Alors que Jean Rolin nous narre que « Kate avait pris cette habitude de filmer, à l’aide d’un appareil photo miniature et d’une manière un peu compulsive, non pas même tout ce qui se passait autour d’elle, mais plutôt ce qui se déroulait à ses pieds » et que très rarement elle relevait la caméra pour filmer le décor, les paysages de Kate Barry surprennent justement par leurs cadrages et leur atmosphère. Jamais elle ne semble lever la tête : la ligne d’horizon est haute, part belle est donnée aux sols et à leur altérité. Ses paysages proposent des sujets peu communs[cimetières, murs défraîchis, détritus abandonnés dans un sous-bois, etc.], des ambiances mélancoliques [là une plante qui s’extrait du bitume tant bien que mal, ici une route de campagne mal entretenue sous un ciel qui semble plombé], des corps anonymes comme perdus dans des décors urbains où la nature reprend ses droits, etc. En ce sens, les photographies avec Jean Rolin pour l’ouvrage Dinard, Essai d’autobiographie  Immobilière  font œuvre de manifeste de sa pratique du paysage, succession de « lieux indécis » dont ils partagent tous deux le goût.
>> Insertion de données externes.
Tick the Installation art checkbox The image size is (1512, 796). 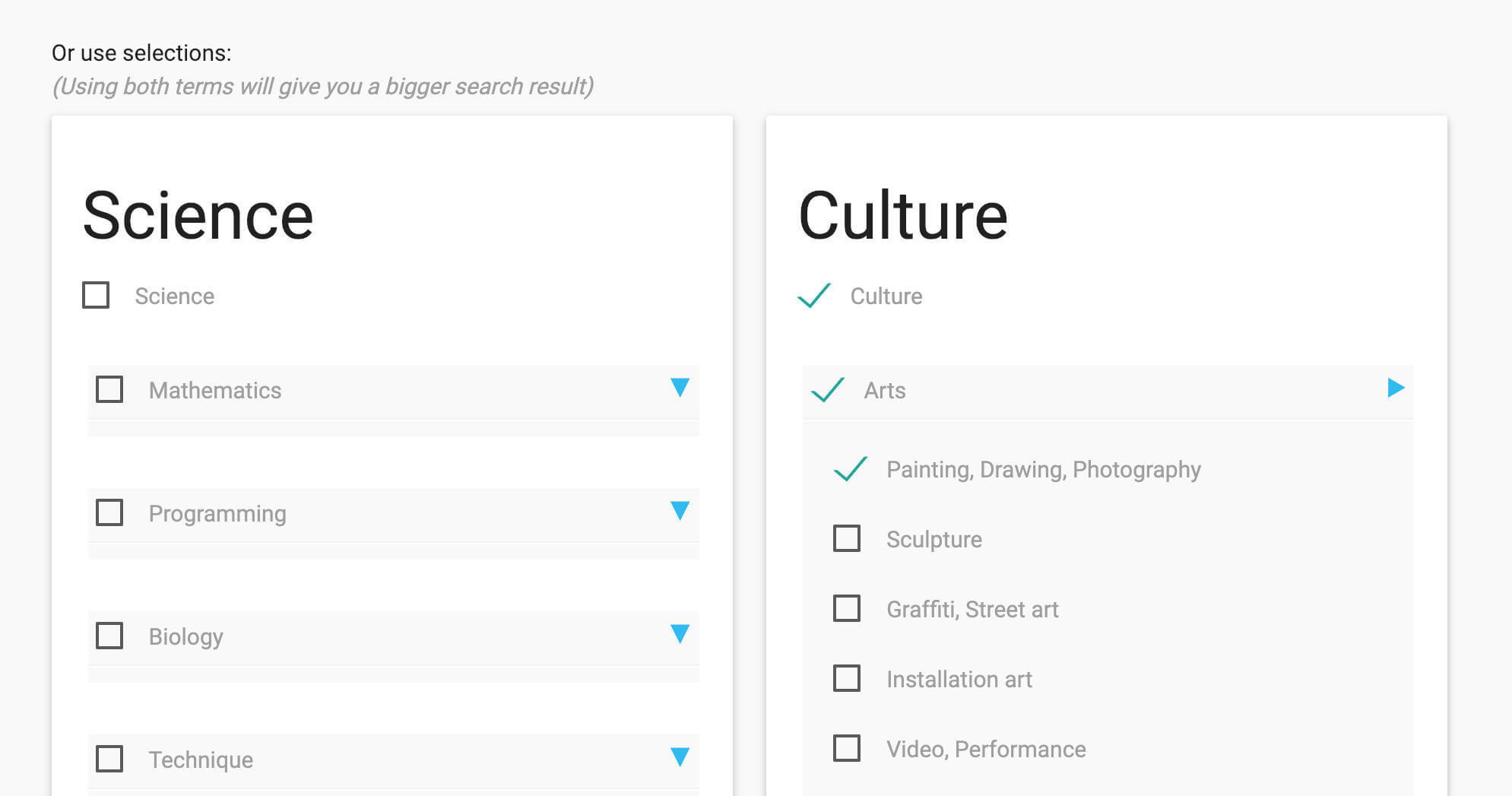pyautogui.click(x=847, y=678)
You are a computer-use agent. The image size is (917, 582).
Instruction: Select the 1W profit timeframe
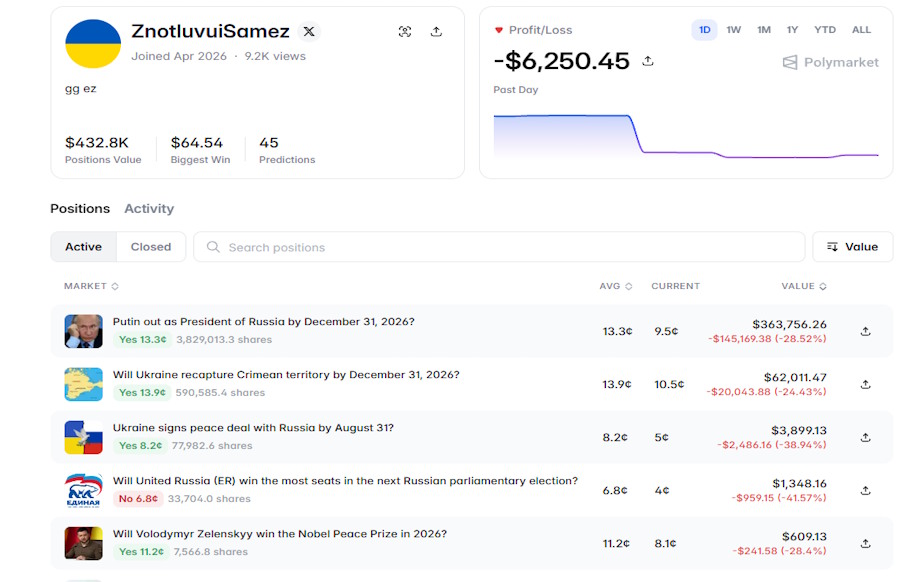[733, 30]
Quand sa carrière est brutalement stoppée en décembre 2013, Kate Barry envisageait des projets de documentaires, ceux inaboutis autour des auteures Flannery O’Connor ou Mary McCarthy ou celui consacré à Philippe Djian. Actrice des changements provoqués par l’émergence des technologies numériques suscitant une porosité accrue entre images fixes et images animées, Kate Barry poursuivait là une démarche représentative d’une photographe de son temps : enfant puis adolescente au cœur des années 1970-1980 quand la médiatisation à outrance de certaines figures célèbres s’accentue, jeune femme assiégée par un monde d’images dans son propre quotidien, elle-même productrice d’images photographiques en amateure avant d’exercer comme professionnelle, photographe de commande puis auteure à part entière exposant et vivant de sa photographie.
L’étude du fonds Kate Barry nous montre les différents possibles de notre rapport à la photographie. L’auteure y déploie sa personnalité et son espace à elle, d’abord cernée par les images des autres avant de devenir elle-même productrice d’icônes.